[[ Records to process, beginning ]]

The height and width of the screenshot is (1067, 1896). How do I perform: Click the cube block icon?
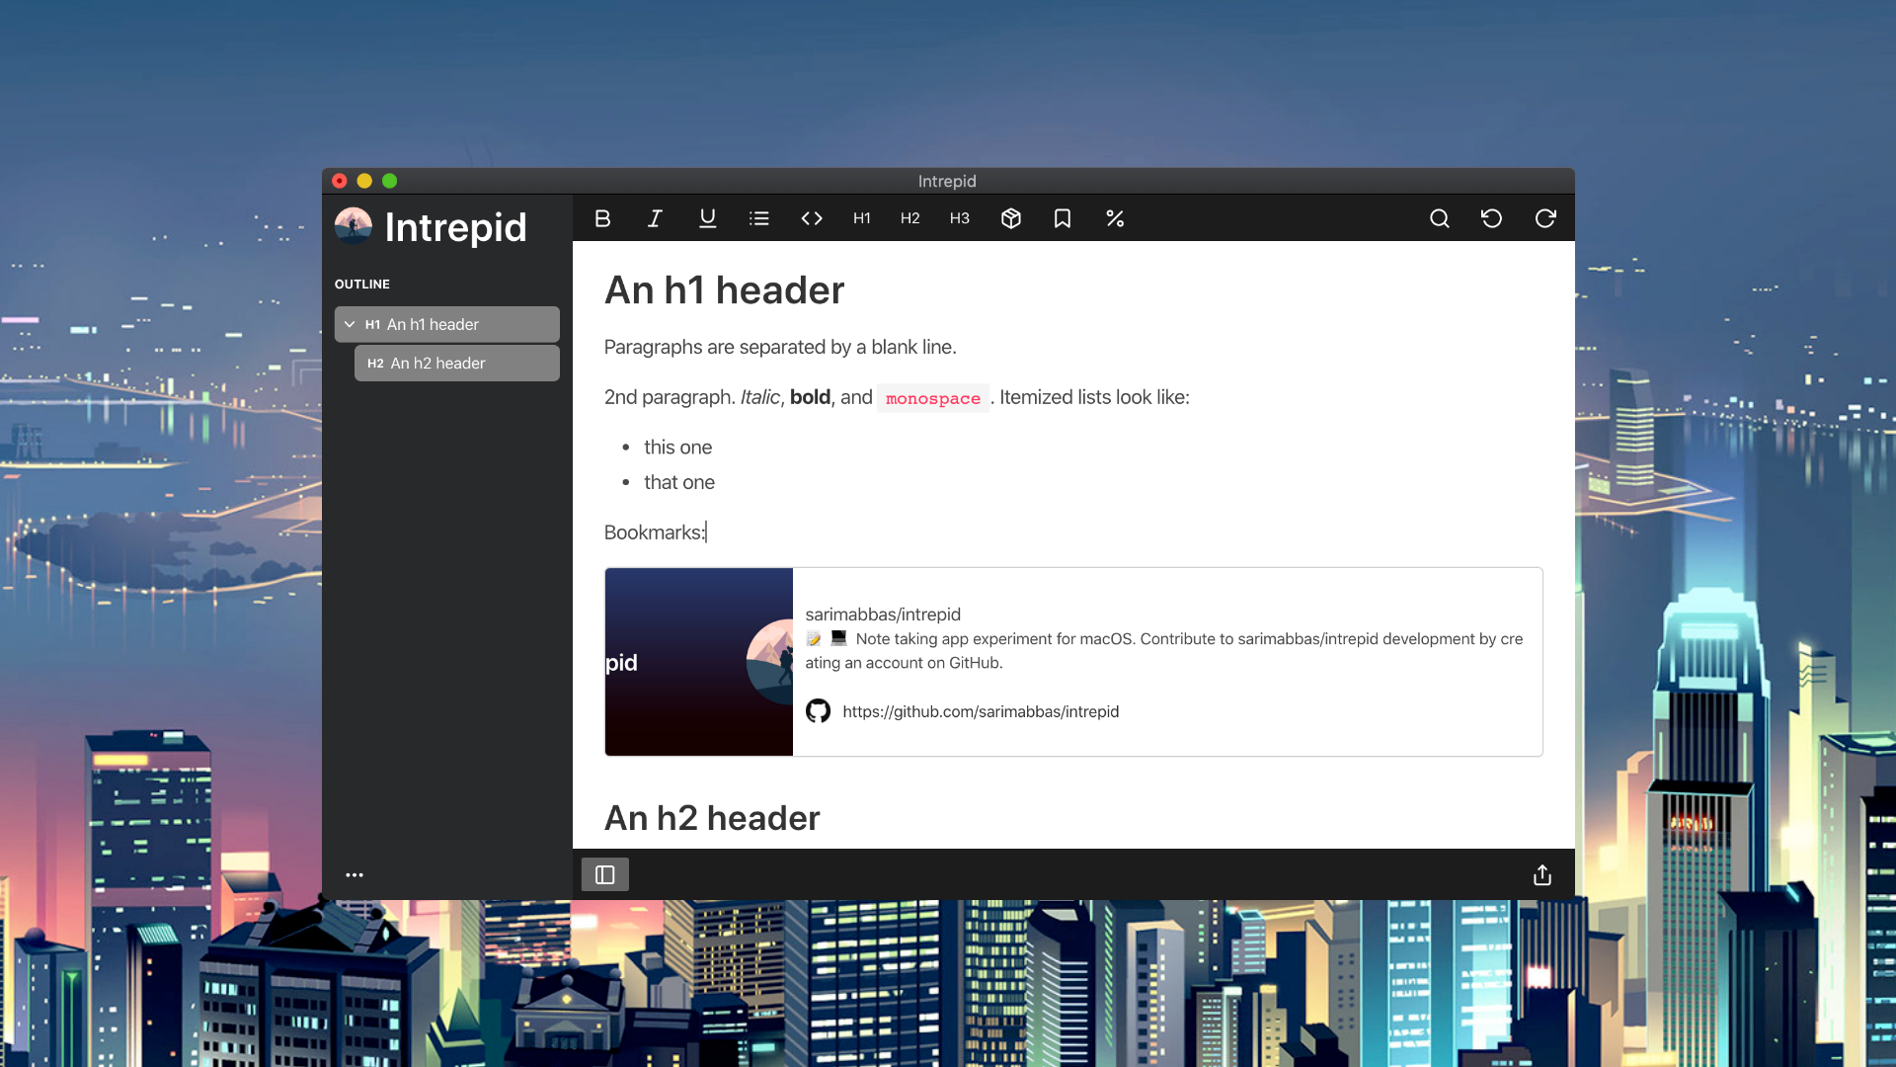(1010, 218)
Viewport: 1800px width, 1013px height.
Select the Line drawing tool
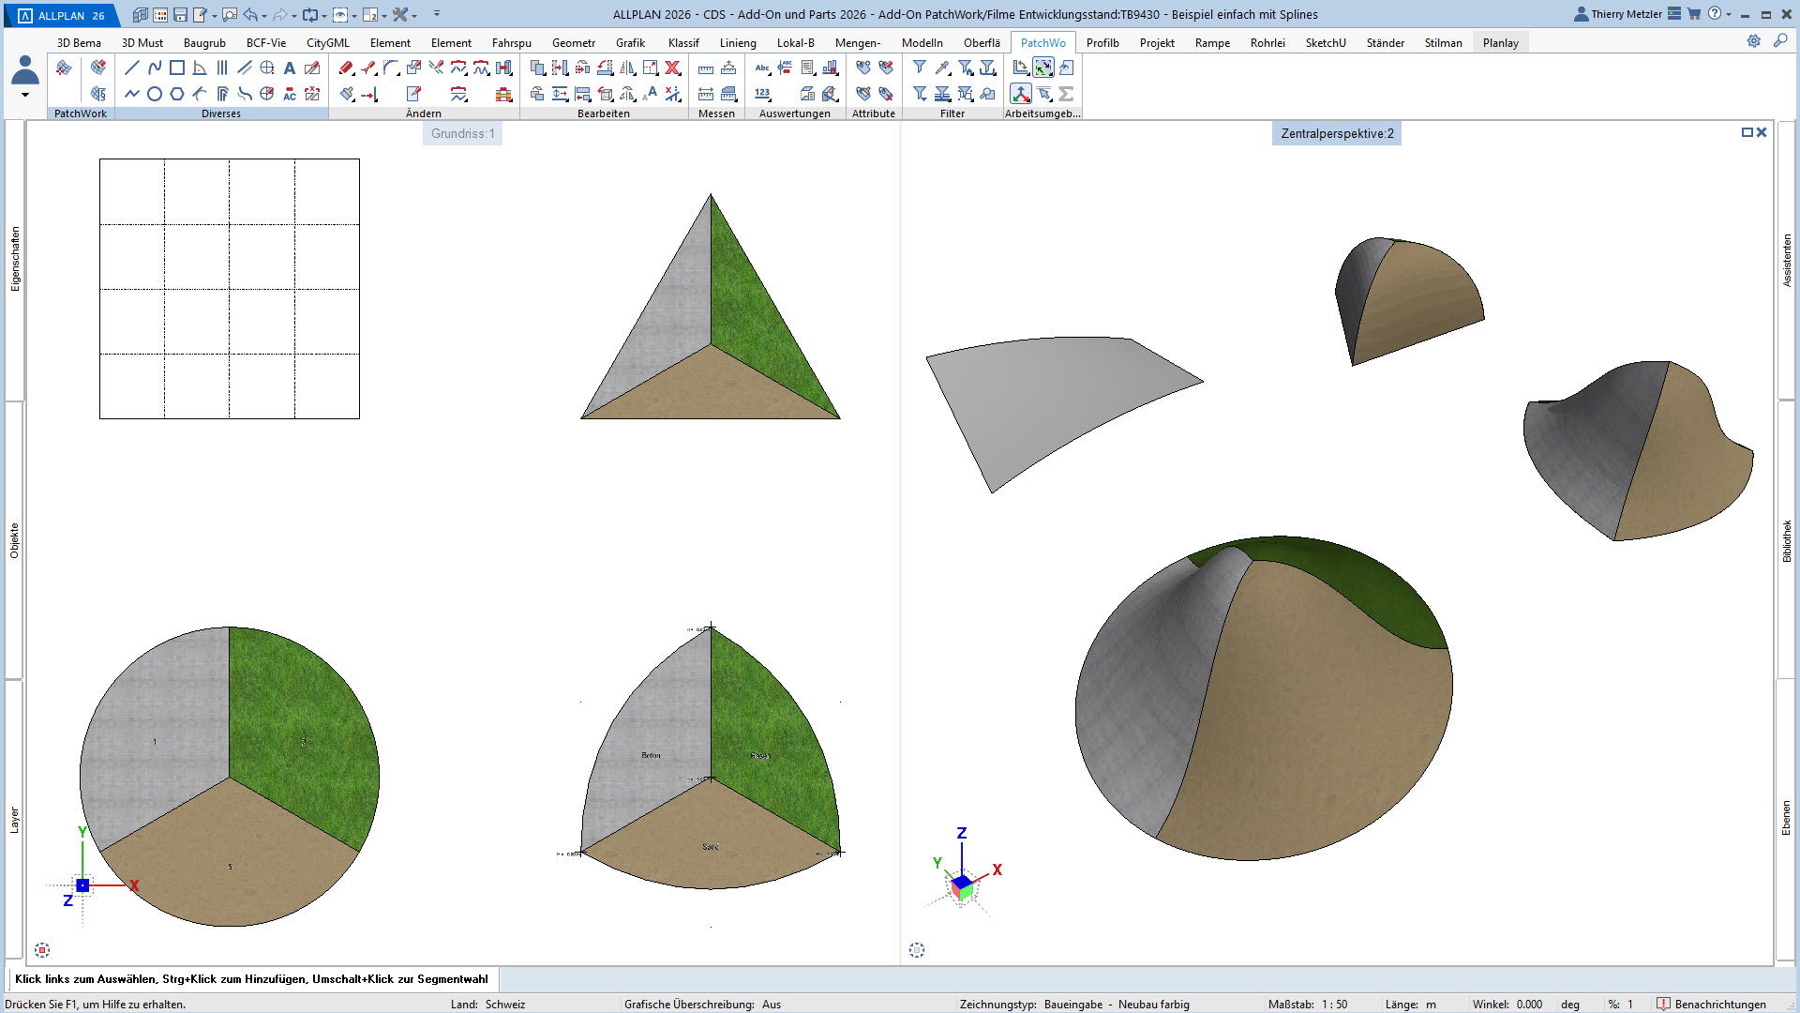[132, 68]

[[ Records to process, end ]]

Write out each entry exactly, images excluded.

Task result:
The height and width of the screenshot is (1067, 1896). How do I perform: Click the cube block icon?
(1010, 218)
Viewport: 1800px width, 1013px height.
Select the Line drawing tool
[132, 68]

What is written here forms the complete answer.